• [Task item]:
Output the span of lines from the one that contains "Viewport: 988px width, 840px" through the end of the records, inclusive, exactly as written and free of pictures.

[[ Records provided, beginning ]]

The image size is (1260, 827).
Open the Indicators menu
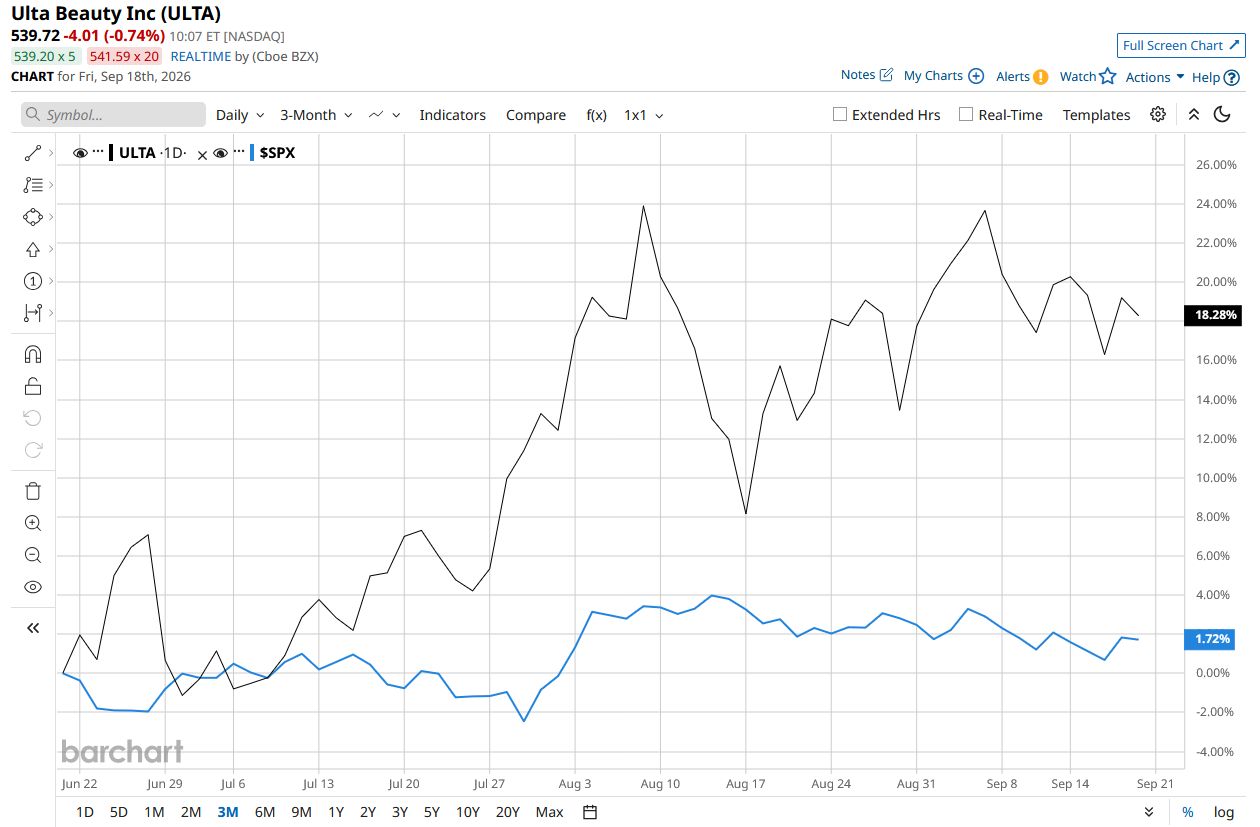452,115
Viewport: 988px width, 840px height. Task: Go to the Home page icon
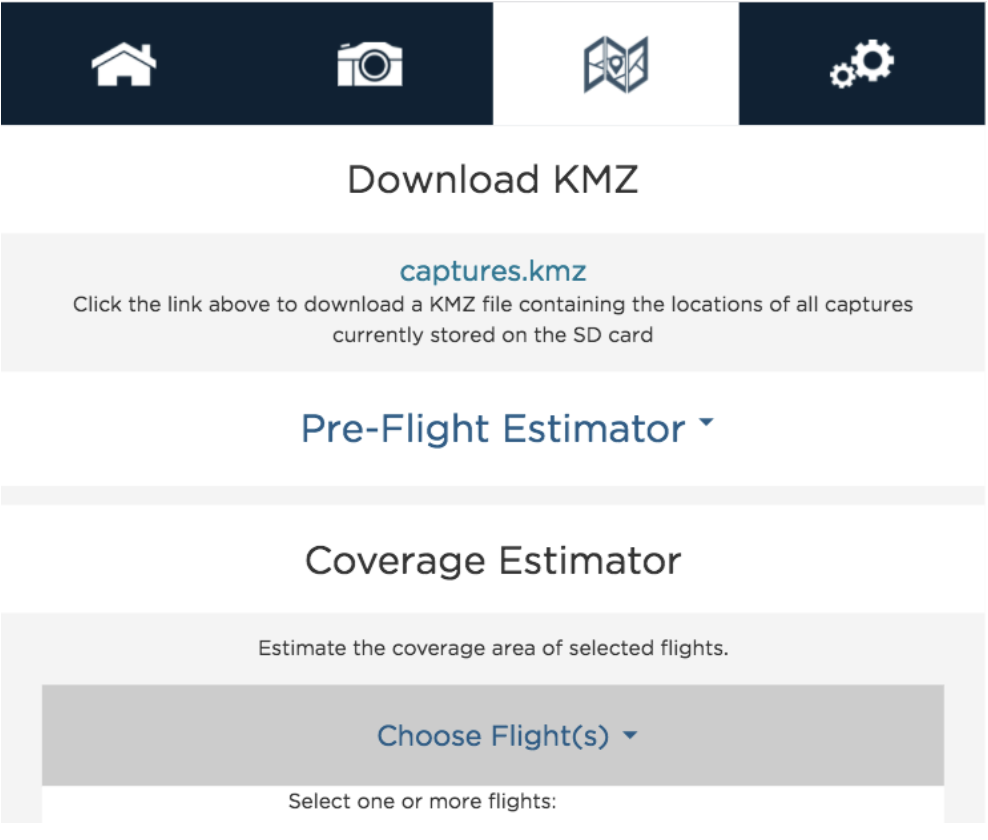click(124, 64)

[[ Records provided, end ]]

• [Reply to the exercise]:
Viewport: 988px width, 840px height. Task: Go to the Home page icon
click(124, 64)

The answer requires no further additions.